* [Tarefa proposta 1]: Atualize, nos registros, o trecho que vai da linha que contém "is (1400, 2576)." até a linha que contém "close is located at coordinates (1280, 453).", trocando "screenshot" por "image" e mantendo todo o resto inalterado. Deixe as imagens de fora da resposta.

Filmes delineiam primeiros passos de Hitchcock

INÁCIO ARAUJO
CRÍTICO DE CINEMA

É só o começo: a caixa com "Rebecca", "The Paradine Case", "Notorious", "Spellbound" e "Foreign Correspondent" abre uma grande ofensiva Alfred Hitchcock no DVD.
Os filmes recém-lançados pela Continental são todos dos anos 40, da primeira fase americana de Hitchcock, quando o mestre inglês estava vinculado por contrato a David Selznick, embora nem todos sejam produzidos por ele.
Já há filmes da fase posterior (sobretudo da grande fase dos anos 50) em circulação, e a própria Continental promete, ainda para este ano, novos lançamentos, agora da fase inglesa.
Como Hitchcock é ao mesmo tempo um clássico indiscutível e o mais popular dos cineastas de todos os tempos, é justo que seja o primeiro a ter sua obra amplamente divulgada em DVD, agora que o novo formato começa a se popularizar.

* [Tarefa proposta 2]: De acordo com o texto sobre os filmes de Hitchcock em DVD, por que é justo que ele seja o primeiro cineasta a ter sua obra amplamente divulgada nesse formato? Responda em uma a três frases.

* [Registros fornecidos]:
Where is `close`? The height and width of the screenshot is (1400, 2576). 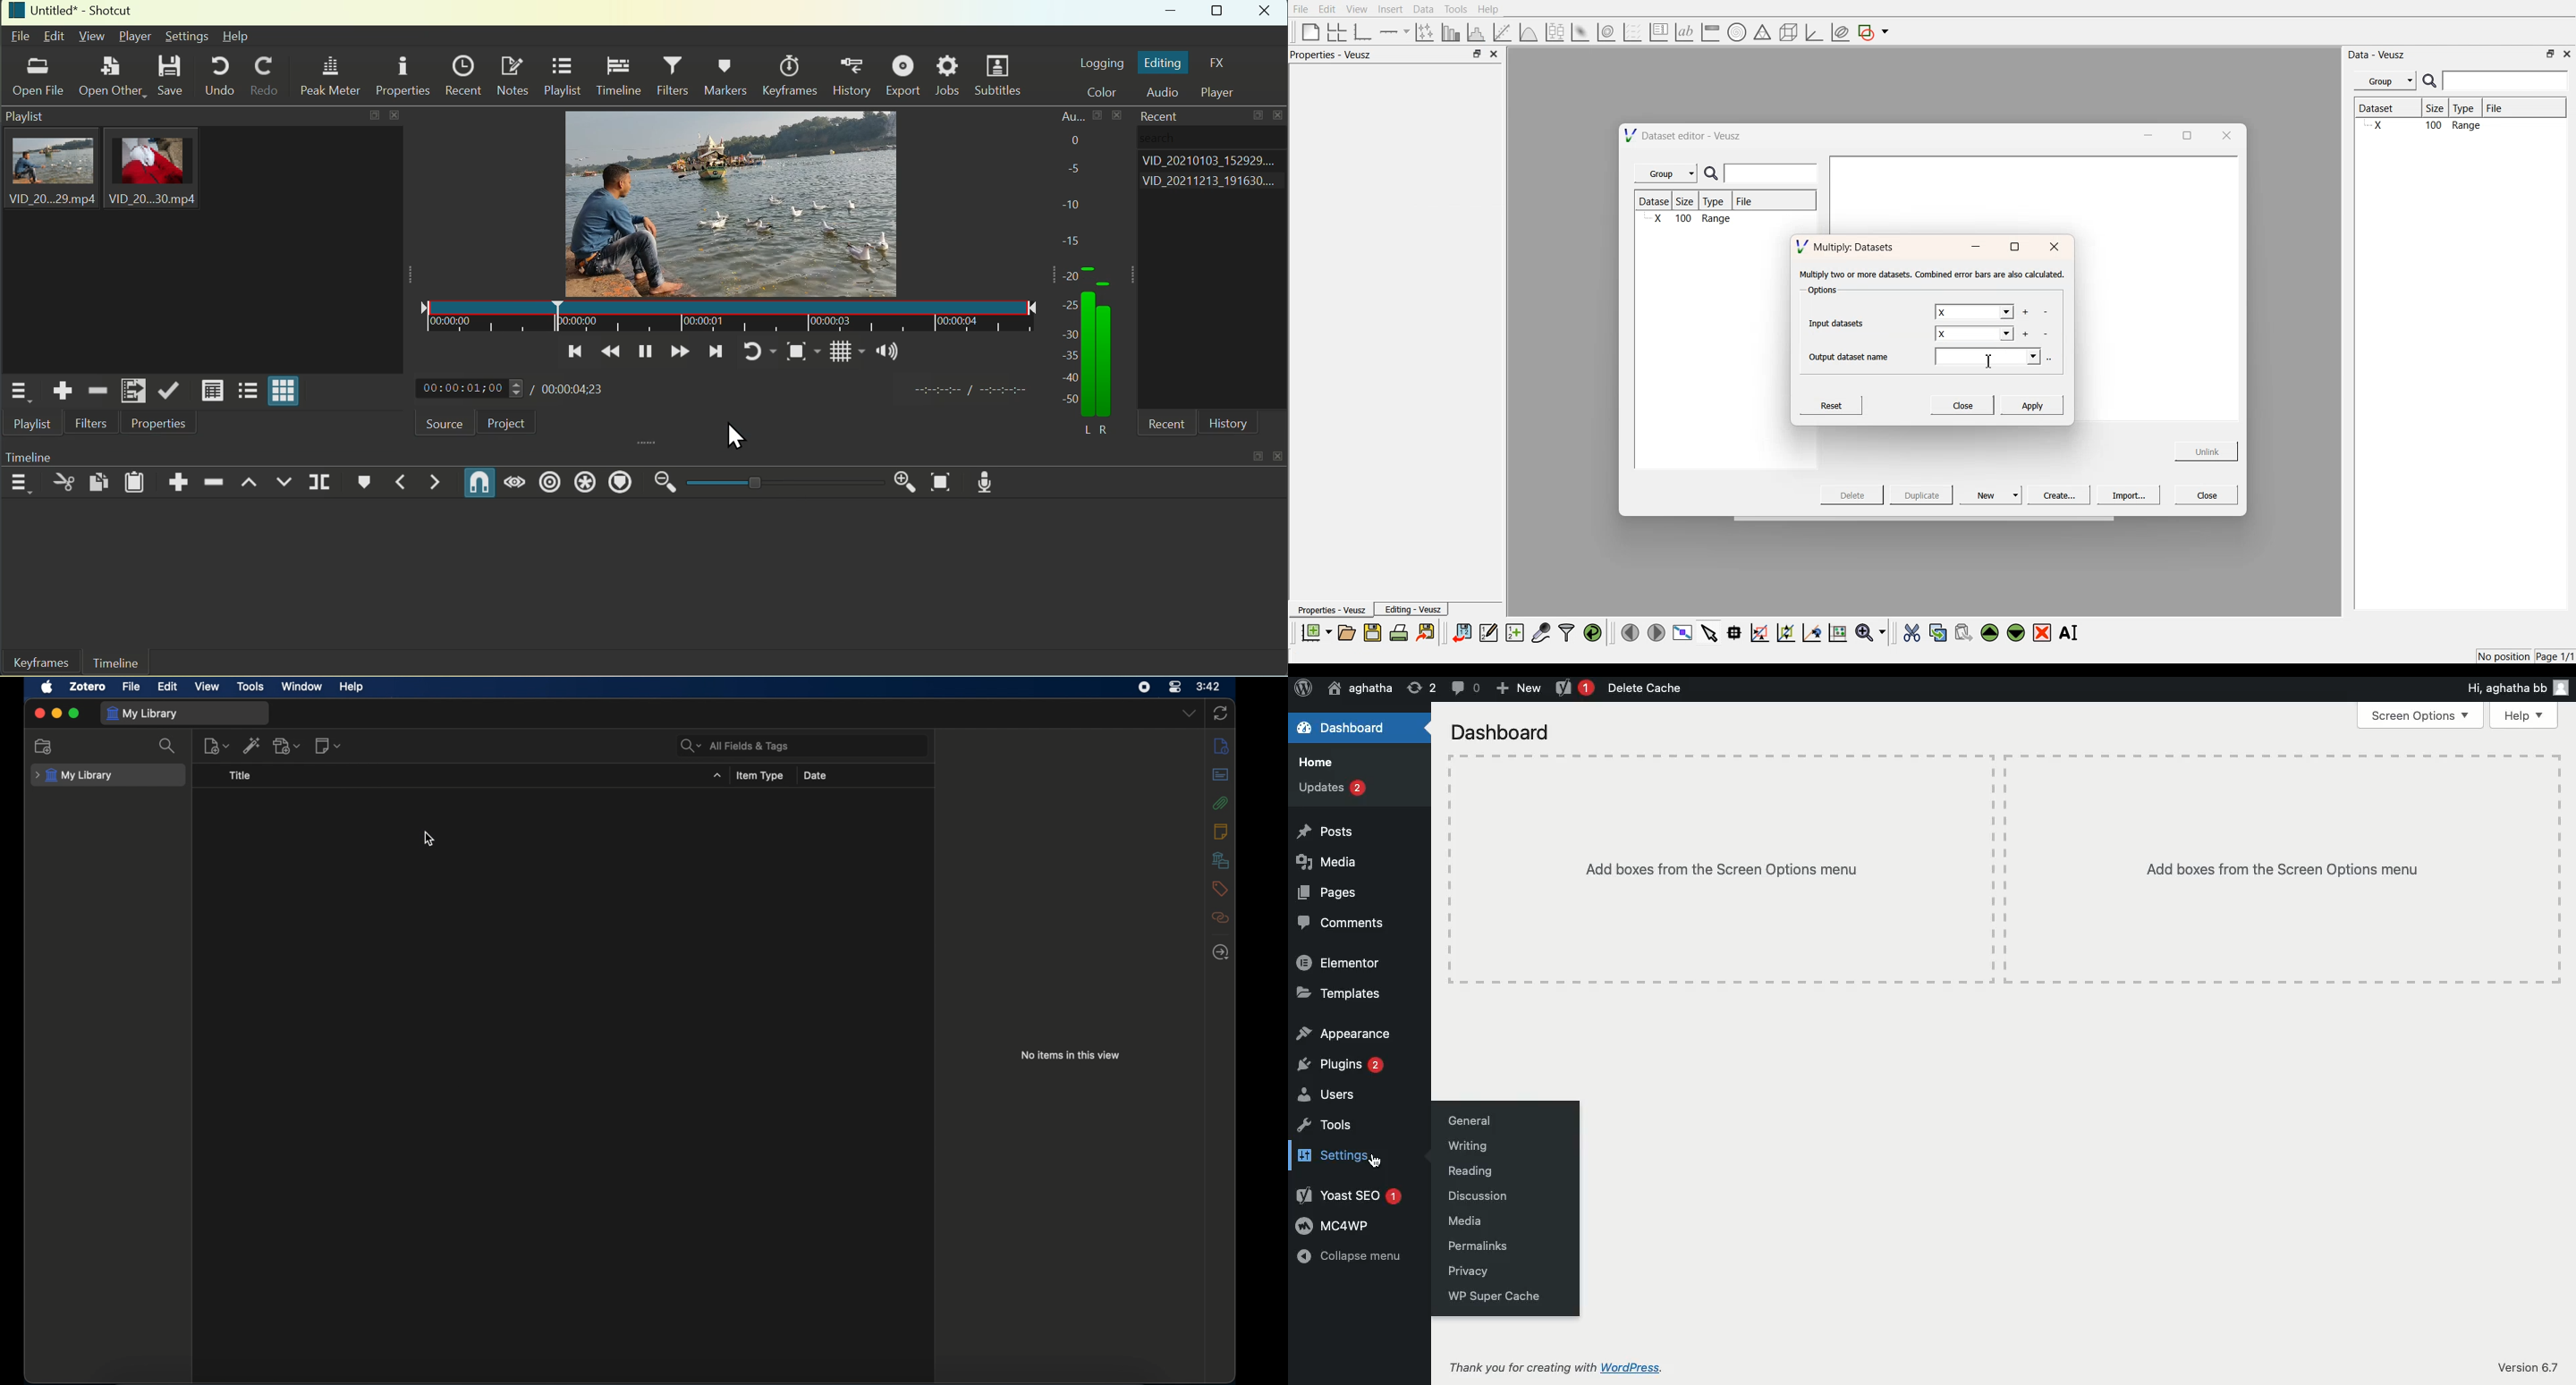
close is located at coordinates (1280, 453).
==
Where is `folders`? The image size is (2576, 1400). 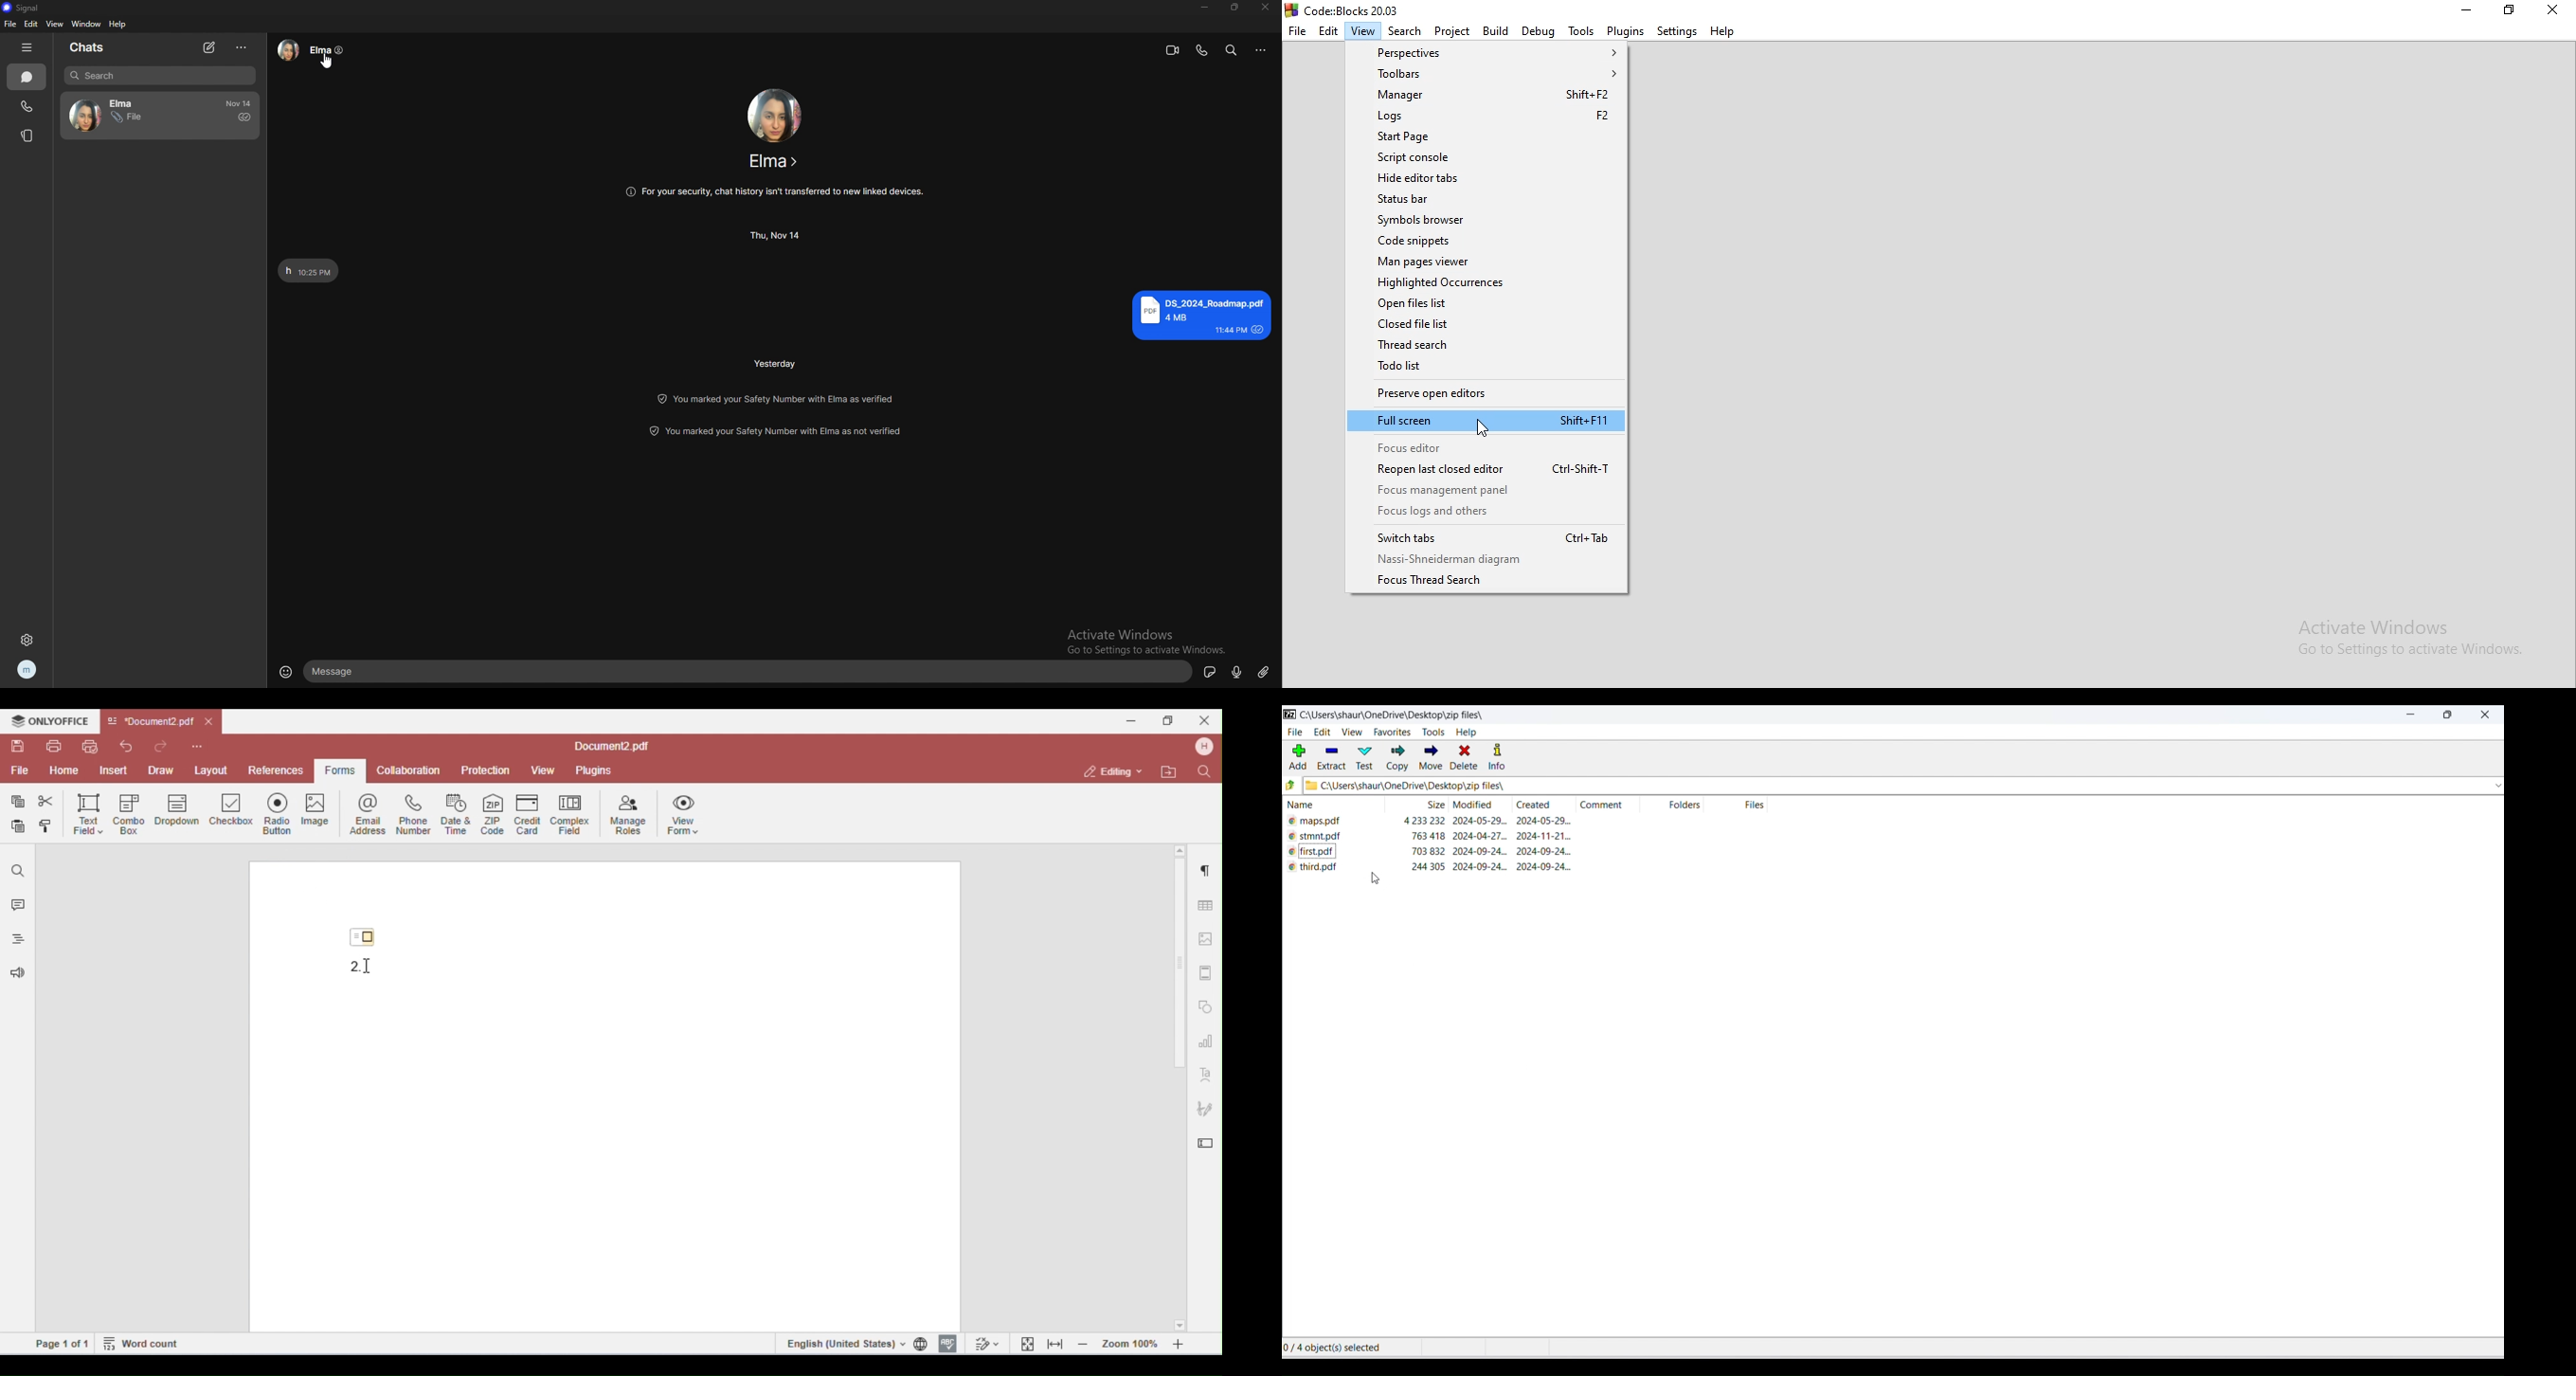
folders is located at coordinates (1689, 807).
--
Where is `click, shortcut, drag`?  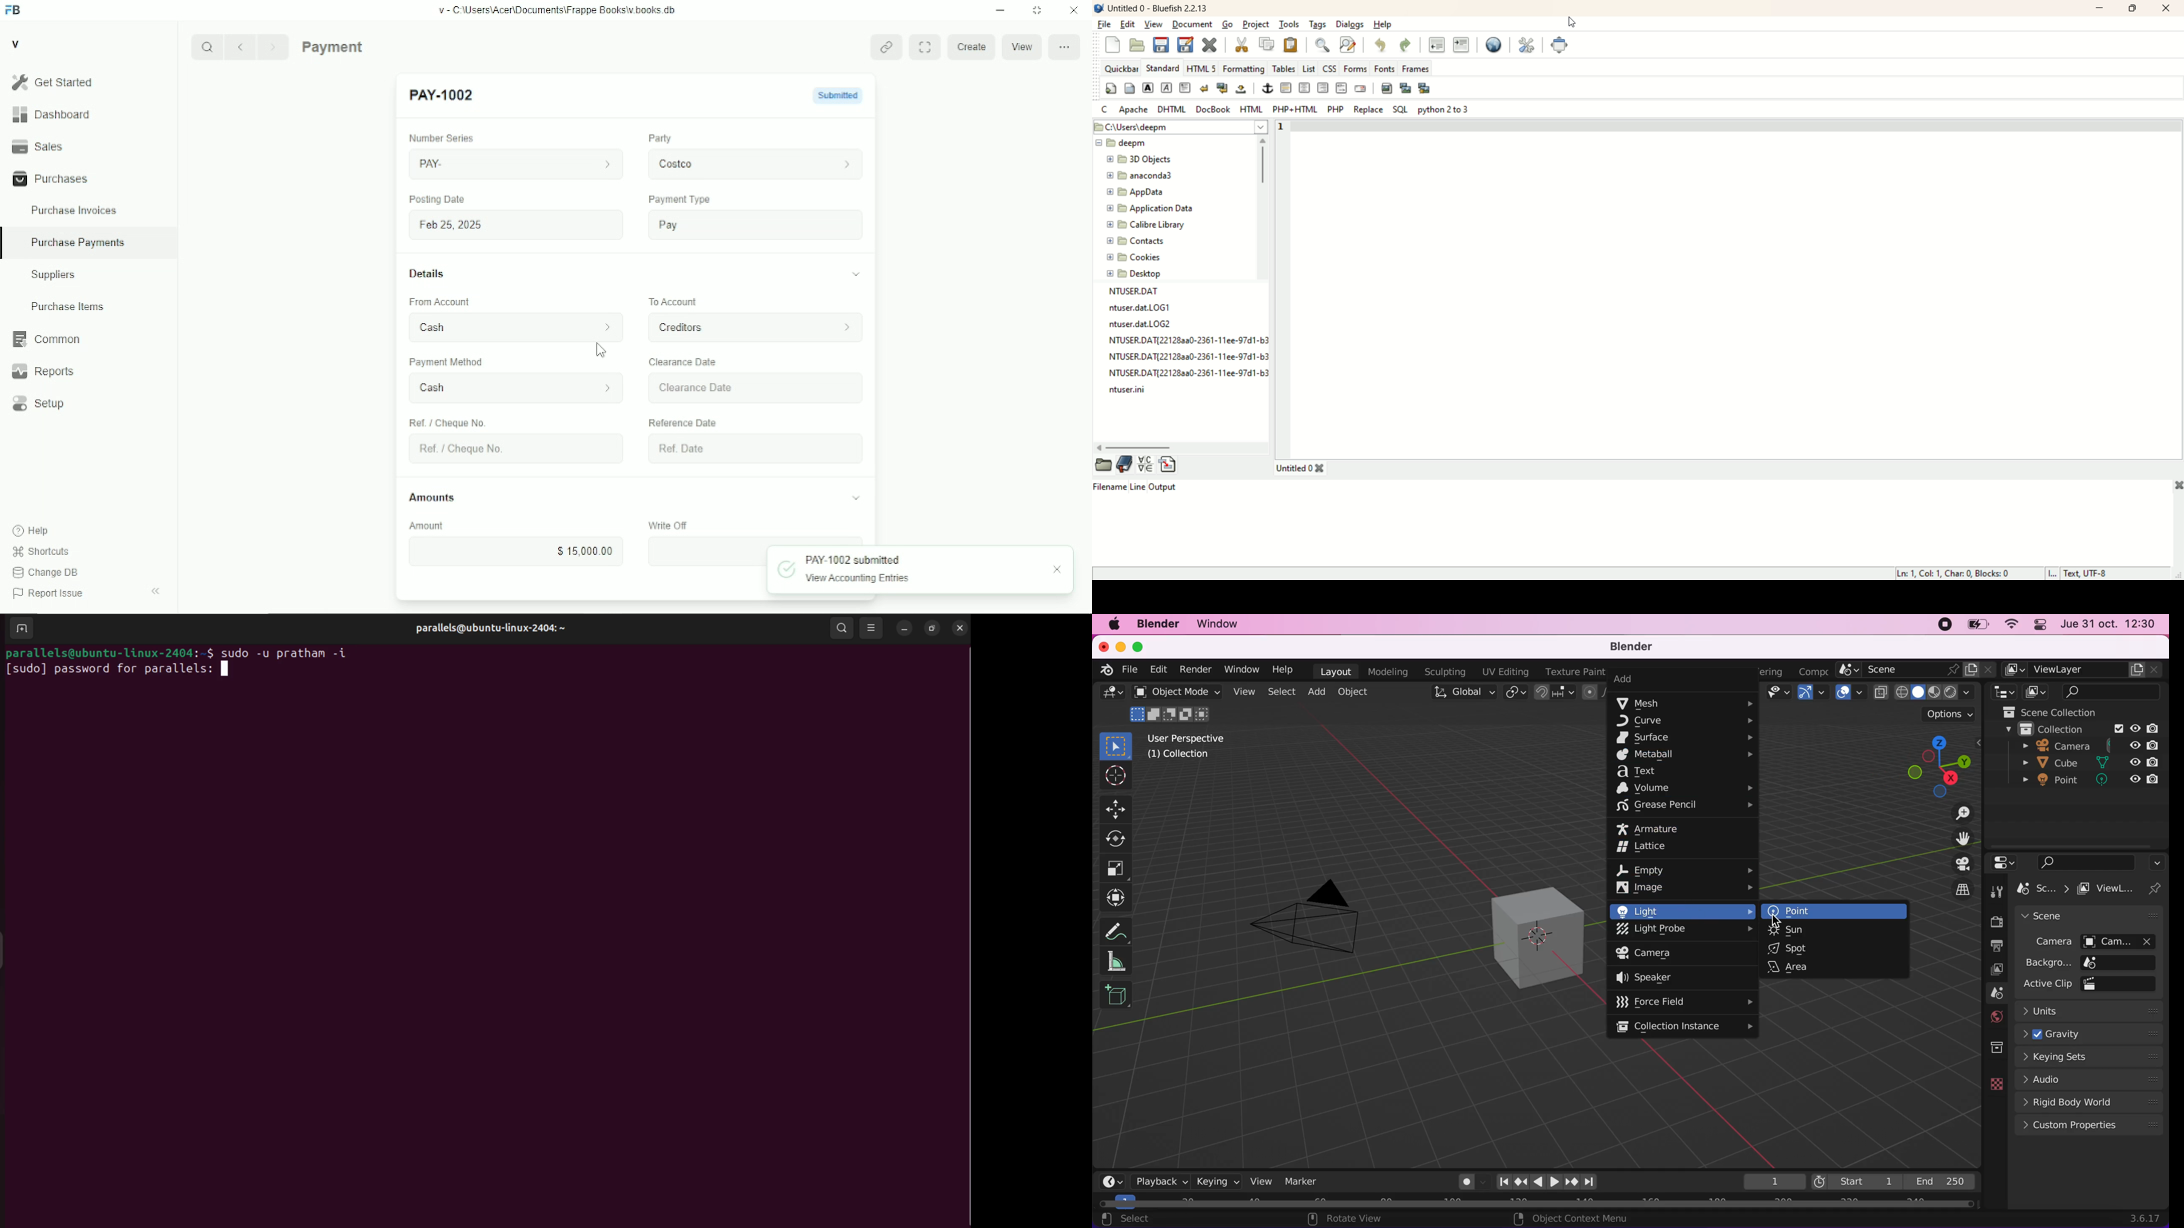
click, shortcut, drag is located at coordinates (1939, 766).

* [Resposta correta 1]:
Where is `close`? The height and width of the image is (1400, 2576). 
close is located at coordinates (1280, 453).

* [Resposta correta 2]: Porque Hitchcock é, ao mesmo tempo, um clássico indiscutível e o mais popular dos cineastas de todos os tempos. Por isso, agora que o DVD começa a se popularizar, é justo que sua obra seja a primeira a ser amplamente divulgada no novo formato.